:: INFORMATION SUPPLIED ::

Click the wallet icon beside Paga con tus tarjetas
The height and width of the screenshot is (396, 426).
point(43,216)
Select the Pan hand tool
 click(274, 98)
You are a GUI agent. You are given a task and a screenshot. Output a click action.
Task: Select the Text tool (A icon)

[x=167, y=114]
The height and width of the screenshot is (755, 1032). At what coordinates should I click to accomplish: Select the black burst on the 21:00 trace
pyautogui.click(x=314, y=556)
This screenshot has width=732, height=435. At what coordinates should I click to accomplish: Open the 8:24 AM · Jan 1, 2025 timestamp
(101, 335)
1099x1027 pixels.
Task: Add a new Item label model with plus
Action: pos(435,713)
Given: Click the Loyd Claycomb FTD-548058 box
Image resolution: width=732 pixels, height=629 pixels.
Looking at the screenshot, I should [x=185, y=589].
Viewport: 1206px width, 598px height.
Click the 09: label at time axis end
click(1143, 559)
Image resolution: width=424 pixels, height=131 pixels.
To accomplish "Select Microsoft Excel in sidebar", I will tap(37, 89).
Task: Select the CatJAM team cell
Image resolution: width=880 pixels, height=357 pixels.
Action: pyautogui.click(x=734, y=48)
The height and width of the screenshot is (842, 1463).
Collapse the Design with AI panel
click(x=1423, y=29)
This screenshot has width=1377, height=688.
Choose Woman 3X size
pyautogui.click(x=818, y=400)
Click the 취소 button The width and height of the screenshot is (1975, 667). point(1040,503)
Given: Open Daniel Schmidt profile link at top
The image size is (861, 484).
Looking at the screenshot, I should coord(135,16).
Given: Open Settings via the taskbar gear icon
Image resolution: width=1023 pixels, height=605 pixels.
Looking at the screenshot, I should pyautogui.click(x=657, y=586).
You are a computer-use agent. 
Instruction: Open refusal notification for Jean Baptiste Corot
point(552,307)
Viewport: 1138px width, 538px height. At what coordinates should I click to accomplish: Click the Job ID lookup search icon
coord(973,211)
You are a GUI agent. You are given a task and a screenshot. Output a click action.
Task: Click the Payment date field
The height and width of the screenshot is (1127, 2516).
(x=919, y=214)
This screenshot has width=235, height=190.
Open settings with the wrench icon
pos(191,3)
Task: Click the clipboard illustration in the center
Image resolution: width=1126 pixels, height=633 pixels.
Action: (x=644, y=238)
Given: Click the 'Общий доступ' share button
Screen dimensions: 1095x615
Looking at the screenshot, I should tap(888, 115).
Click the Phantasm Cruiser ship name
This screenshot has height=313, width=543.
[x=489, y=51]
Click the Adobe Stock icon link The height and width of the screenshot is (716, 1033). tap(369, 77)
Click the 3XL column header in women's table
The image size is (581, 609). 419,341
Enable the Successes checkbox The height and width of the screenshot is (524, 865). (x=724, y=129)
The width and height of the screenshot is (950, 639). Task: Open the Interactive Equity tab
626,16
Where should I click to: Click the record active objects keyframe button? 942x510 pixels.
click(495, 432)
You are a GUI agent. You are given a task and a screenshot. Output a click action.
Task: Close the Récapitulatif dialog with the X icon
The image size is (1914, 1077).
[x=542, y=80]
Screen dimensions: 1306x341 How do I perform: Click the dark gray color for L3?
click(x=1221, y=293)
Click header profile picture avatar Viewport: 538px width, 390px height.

:::

Could you reproduce the material above with "wrench icon" renamed to "spanner icon" and everything else left unchanged?

§ SOLUTION TO THE PROBLEM
Click the wallet icon beside Paga con tus tarjetas
The height and width of the screenshot is (396, 426).
point(43,216)
Select the Pan hand tool
 click(274, 98)
You are a GUI agent. You are given a task and a screenshot. Output a click action.
Task: Select the Text tool (A icon)

[x=167, y=114]
The height and width of the screenshot is (755, 1032). At what coordinates should I click to accomplish: Select the black burst on the 21:00 trace
pyautogui.click(x=314, y=556)
This screenshot has width=732, height=435. At what coordinates should I click to accomplish: Open the 8:24 AM · Jan 1, 2025 timestamp
(101, 335)
1099x1027 pixels.
Task: Add a new Item label model with plus
Action: pos(435,713)
Given: Click the Loyd Claycomb FTD-548058 box
Image resolution: width=732 pixels, height=629 pixels.
Looking at the screenshot, I should [x=185, y=589].
Viewport: 1206px width, 598px height.
Click the 09: label at time axis end
click(1143, 559)
Image resolution: width=424 pixels, height=131 pixels.
To accomplish "Select Microsoft Excel in sidebar", I will tap(37, 89).
Task: Select the CatJAM team cell
Image resolution: width=880 pixels, height=357 pixels.
Action: pyautogui.click(x=734, y=48)
The height and width of the screenshot is (842, 1463).
Collapse the Design with AI panel
click(x=1423, y=29)
This screenshot has width=1377, height=688.
Choose Woman 3X size
pyautogui.click(x=818, y=400)
Click the 취소 button The width and height of the screenshot is (1975, 667). point(1040,503)
Given: Open Daniel Schmidt profile link at top
The image size is (861, 484).
Looking at the screenshot, I should coord(135,16).
Given: Open Settings via the taskbar gear icon
Image resolution: width=1023 pixels, height=605 pixels.
Looking at the screenshot, I should pyautogui.click(x=657, y=586).
You are a computer-use agent. 
Instruction: Open refusal notification for Jean Baptiste Corot
point(552,307)
Viewport: 1138px width, 538px height. At what coordinates should I click to accomplish: Click the Job ID lookup search icon
coord(973,211)
You are a GUI agent. You are given a task and a screenshot. Output a click action.
Task: Click the Payment date field
The height and width of the screenshot is (1127, 2516).
(x=919, y=214)
This screenshot has width=235, height=190.
Open settings with the spanner icon
pos(191,3)
Task: Click the clipboard illustration in the center
Image resolution: width=1126 pixels, height=633 pixels.
Action: (x=644, y=238)
Given: Click the 'Общий доступ' share button
Screen dimensions: 1095x615
Looking at the screenshot, I should tap(888, 115).
Click the Phantasm Cruiser ship name
This screenshot has height=313, width=543.
[x=489, y=51]
Click the Adobe Stock icon link The height and width of the screenshot is (716, 1033). tap(369, 77)
Click the 3XL column header in women's table
The image size is (581, 609). 419,341
Enable the Successes checkbox The height and width of the screenshot is (524, 865). (x=724, y=129)
The width and height of the screenshot is (950, 639). Task: Open the Interactive Equity tab
626,16
Where should I click to: Click the record active objects keyframe button? 942x510 pixels.
click(495, 432)
You are a GUI agent. You are given a task and a screenshot. Output a click action.
Task: Close the Récapitulatif dialog with the X icon
The image size is (1914, 1077).
[x=542, y=80]
Screen dimensions: 1306x341 How do I perform: Click the dark gray color for L3?
click(x=1221, y=293)
Click header profile picture avatar Viewport: 538px width, 390px height.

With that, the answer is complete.